Passage to read =
= Beginning of Section =

Union members and worker advocates took their fight on behalf of Amazon and other warehouse workers to Jeff Bezos’ doorstep on Thursday morning in front of the building of his Flatiron District penthouse.
The group organized by the New Yorkers for a Fair Economy coalition rallied behind state legislation that would require large warehouse employers to identify and minimize the risks of musculoskeletal injuries in workers performing manual labor.
“Amazon is racking up OSHA violations and workers are getting hurt. They’re designing facilities to get products out fast not to protect workers. That’s why we’re here today: to show that these injuries are serious, but they’re also preventable,” said Lucas Shapiro, the interim executive director of ALIGN, the coalition’s leading group.
Though not limited to Amazon workers, the legislation takes aim at the e-commerce giant’s New York operations. The coalition coordinated the rally with the release of a new study from the National Employment Law Project that found Amazon workers in the state are injured at a rate equivalent to one injury for every 12 full-time equivalent employees — above that of the average non-Amazon warehouses.
The report also found that 95 percent of New York Amazon worker injuries in 2022 were cases severe enough that workers could not continue performing their normal job duties. This data builds on an ALIGN report from last year that found the serious injury rate at Amazon facilities is 40 percent higher than at non-Amazon facilities statewide.
Amazon did not respond to comment by the time of publication.
The two Albany labor chairs State Senator Jessica Ramos and Assemblymember Latoya Jpoyner sponsored the new legislation, named the Warehouse Worker Injury Reduction Act (WWIRA). It builds on a law the legislature passed last year that requires warehouse employers like Amazon to provide transparency around productivity quotas, which takes effect on June 19, 2023.
“I am proud to be continuing that fight with the Warehouse Worker Injury Reduction Act so we can finally rein in the business models that view workers as overhead, instead of full human beings,” said Ramos in a statement.
Claudia Ashterman, an Amazon Labor Union organizer at the recently unionized JFK 8 facility in Staten Island said that she had recently injured her hand after tools jammed together and flew off the conveyor belt.
“It was an accident that was waiting to happen,” said Ashterman. “We are constantly moving like a robot. Some of my colleagues get hurt daily, but they are afraid and they don’t want to report it.”
The new legislation would require large warehouses to hire a certified expert assess workplace hazards, identify what needs to be fixed, what’s going to make workers prone to injury and give them a timeline to make those changes. Employers would also be required to have better employee safety training and provide onsite medical care to attend to the most common injuries. The state Department of Labor would be empowered to enforce the regulations.
“The bill doesn’t create a one size fits all standard as each warehouse and even each job type within a warehouse needs different ergonomic controls. That’s why our bill relies on an expert ergonomist to review each job type within a warehouse to determine how work is done and make recommendations for improving that specific job,” said Josh Kellerman, director of public policy at the Retail, Wholesale and Department Store Union.
Kellerman added that the warehouse size the bill would target involves single facilities of 500 workers or employers with 1,00 workers statewide.
Though the bill was written in coordination with unions like RWDSU and ALU, the advocates pointed out that they needed it passed on the state level to protect all workers.
“All workers deserve workplaces that are designed with their safety in mind,” said RWDSU President Stuart Appelbaum.

= End of Section =

Exercise description = In the article on the warehouse worker rally, what percentage of New York Amazon worker injuries in 2022 were severe enough that workers could not continue their normal job duties?

(Pixel coordinate grounding data)

= Beginning of Section =

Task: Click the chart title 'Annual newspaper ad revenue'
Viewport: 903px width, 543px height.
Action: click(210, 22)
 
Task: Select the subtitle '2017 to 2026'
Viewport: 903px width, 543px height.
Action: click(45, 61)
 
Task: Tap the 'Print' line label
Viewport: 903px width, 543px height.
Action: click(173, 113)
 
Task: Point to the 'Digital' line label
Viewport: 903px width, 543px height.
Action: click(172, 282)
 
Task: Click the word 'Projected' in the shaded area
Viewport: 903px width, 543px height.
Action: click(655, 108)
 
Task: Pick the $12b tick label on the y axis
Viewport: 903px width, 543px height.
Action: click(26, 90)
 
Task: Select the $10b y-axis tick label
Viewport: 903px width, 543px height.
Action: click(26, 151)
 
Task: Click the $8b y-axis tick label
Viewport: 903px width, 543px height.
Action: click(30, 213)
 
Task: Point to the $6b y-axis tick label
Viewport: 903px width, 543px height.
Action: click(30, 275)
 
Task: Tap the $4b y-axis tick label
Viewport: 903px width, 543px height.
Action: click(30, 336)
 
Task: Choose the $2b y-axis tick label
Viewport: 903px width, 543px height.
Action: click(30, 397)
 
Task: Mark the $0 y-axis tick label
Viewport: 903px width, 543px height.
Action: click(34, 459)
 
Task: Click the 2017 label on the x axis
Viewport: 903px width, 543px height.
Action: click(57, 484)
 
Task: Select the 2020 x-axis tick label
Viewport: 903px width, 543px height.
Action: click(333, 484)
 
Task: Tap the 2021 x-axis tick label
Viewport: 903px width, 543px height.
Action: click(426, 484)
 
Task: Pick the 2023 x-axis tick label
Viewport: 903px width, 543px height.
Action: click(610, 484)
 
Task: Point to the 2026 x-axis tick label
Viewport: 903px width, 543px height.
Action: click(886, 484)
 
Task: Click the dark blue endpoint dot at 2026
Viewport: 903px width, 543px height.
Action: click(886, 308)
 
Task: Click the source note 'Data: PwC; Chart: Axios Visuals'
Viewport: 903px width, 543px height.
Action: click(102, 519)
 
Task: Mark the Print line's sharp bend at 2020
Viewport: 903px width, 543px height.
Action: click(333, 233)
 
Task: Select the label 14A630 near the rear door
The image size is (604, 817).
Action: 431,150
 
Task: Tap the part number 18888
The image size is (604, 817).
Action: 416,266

= End of Section =

Task response = 95 percent